» Task to carry out
Leave out the images and output the records word for word.

───── Data supplied ─────

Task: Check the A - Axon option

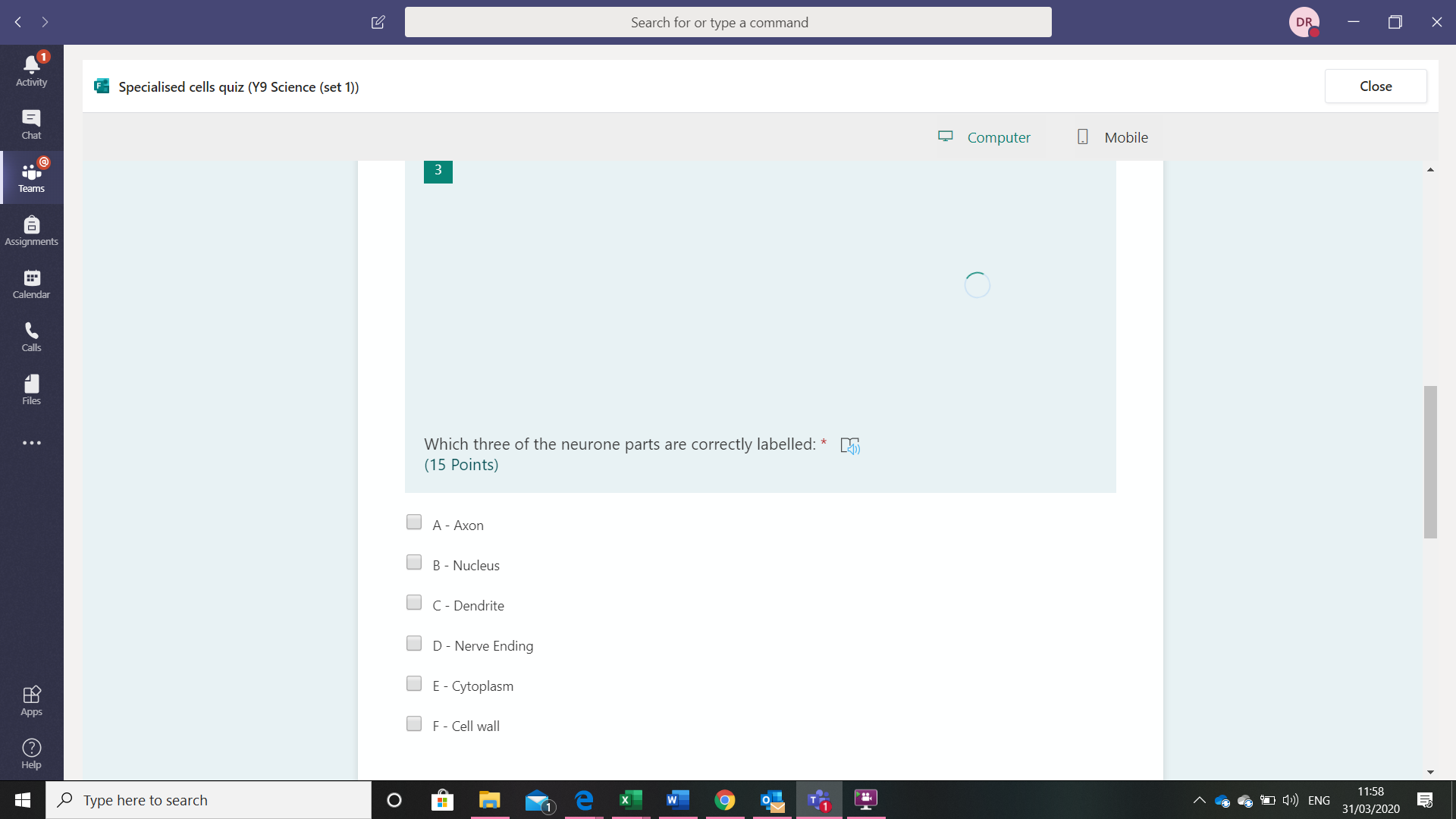Action: pyautogui.click(x=414, y=522)
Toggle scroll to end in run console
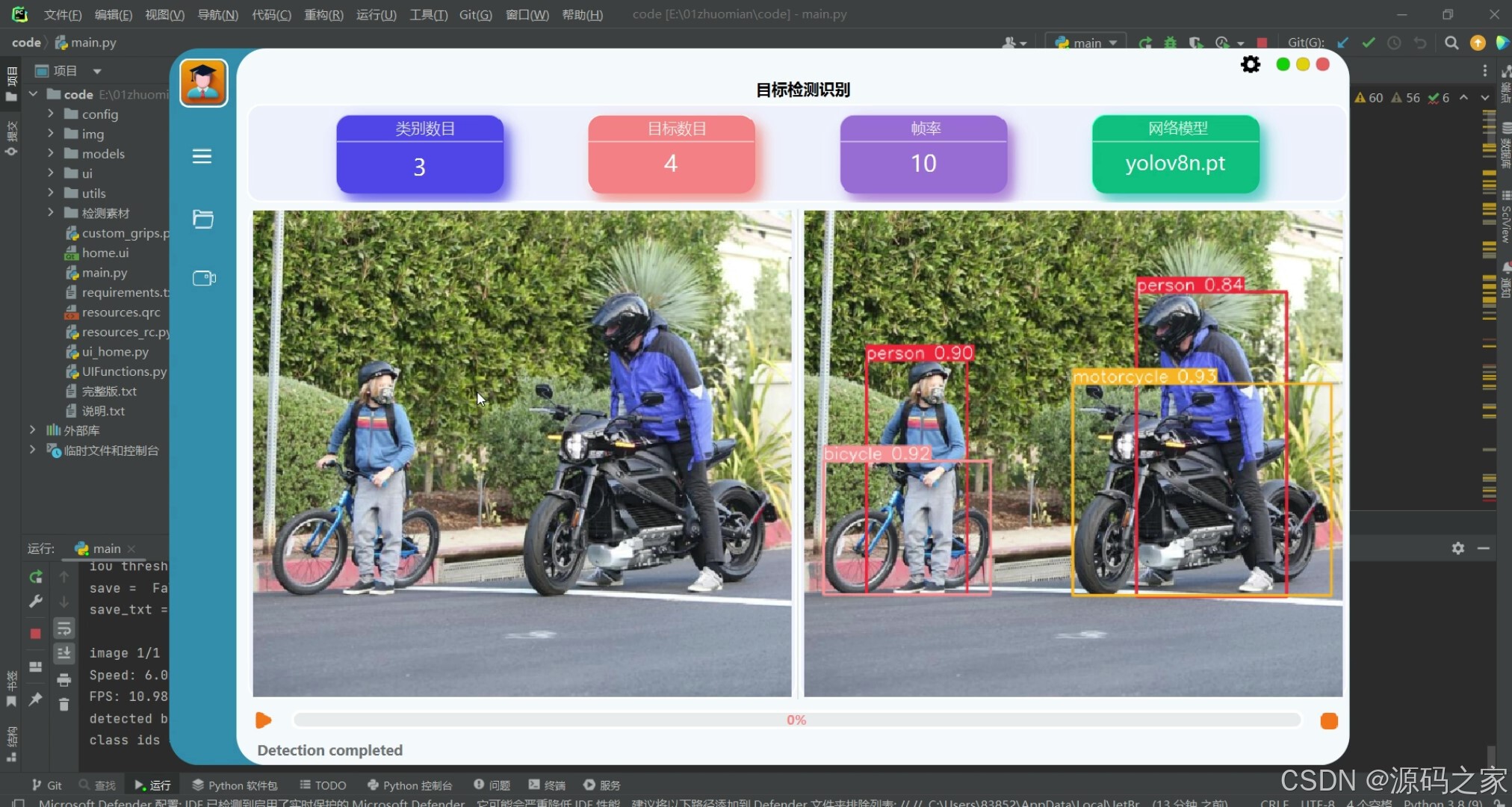 point(64,653)
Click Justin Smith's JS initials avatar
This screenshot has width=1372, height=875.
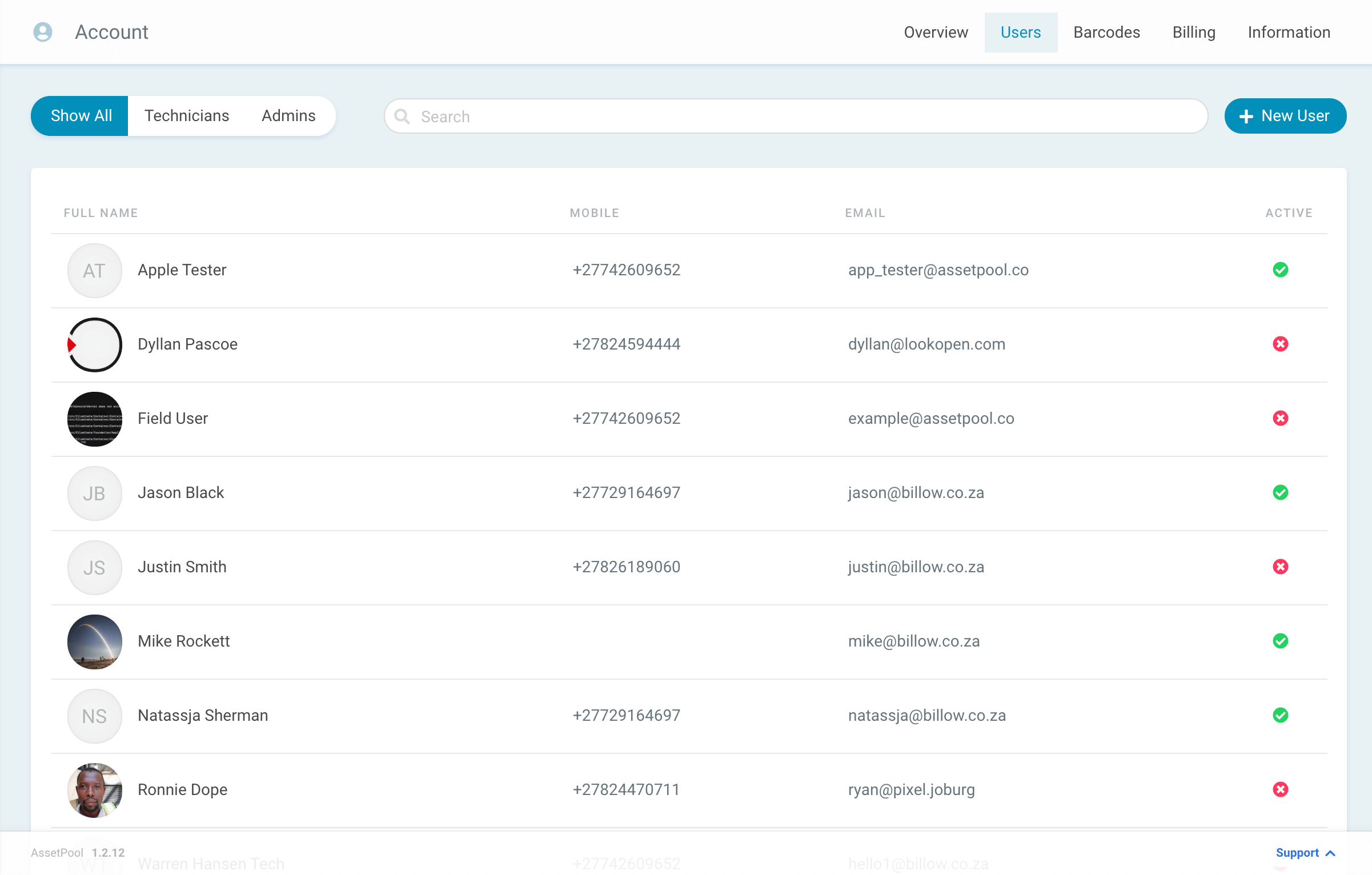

─────

» Solution below
Task: Check the A - Axon option

Action: pyautogui.click(x=414, y=522)
Toggle scroll to end in run console
 point(64,653)
Click Justin Smith's JS initials avatar
This screenshot has width=1372, height=875.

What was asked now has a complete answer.